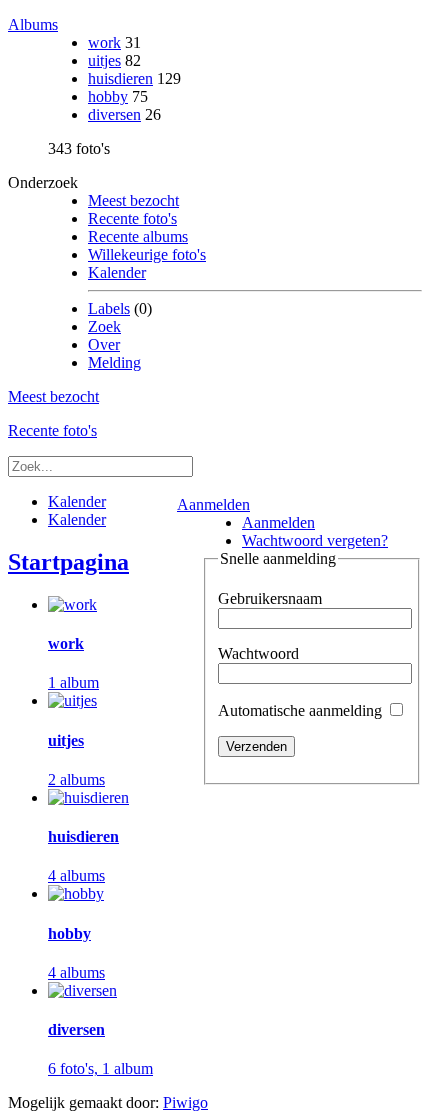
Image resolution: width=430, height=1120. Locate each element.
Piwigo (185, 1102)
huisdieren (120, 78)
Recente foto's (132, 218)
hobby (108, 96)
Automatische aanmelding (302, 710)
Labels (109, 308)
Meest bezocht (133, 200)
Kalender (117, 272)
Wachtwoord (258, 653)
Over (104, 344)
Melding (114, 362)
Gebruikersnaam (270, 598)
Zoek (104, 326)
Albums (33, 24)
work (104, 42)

###

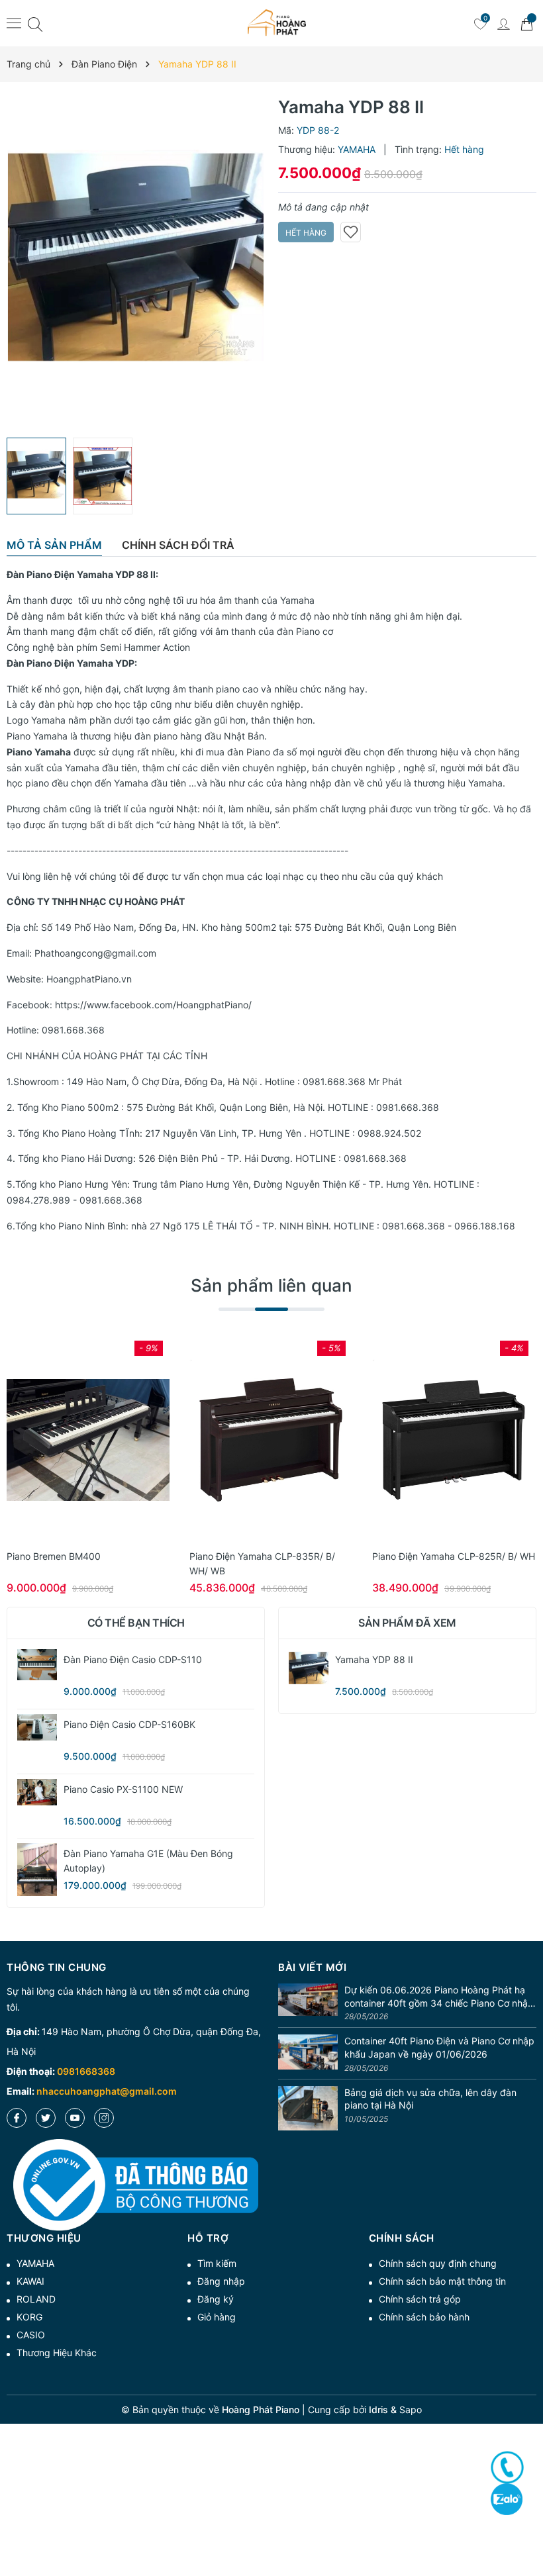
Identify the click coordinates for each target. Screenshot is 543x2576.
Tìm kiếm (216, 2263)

###

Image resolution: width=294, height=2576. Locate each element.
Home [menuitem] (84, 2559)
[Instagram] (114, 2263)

###

» **DIRECTIONS FOR THIS TASK**
When you reach the line in the material above that holds "Image resolution: width=430, height=1120.", begin reproducing lines exactly, and stop after the line that holds "Kalender (117, 272)".

» **RESPONSE BOX**
Image resolution: width=430, height=1120. Locate each element.
Piwigo (185, 1102)
huisdieren (120, 78)
Recente foto's (132, 218)
hobby (108, 96)
Automatische aanmelding (302, 710)
Labels (109, 308)
Meest bezocht (133, 200)
Kalender (117, 272)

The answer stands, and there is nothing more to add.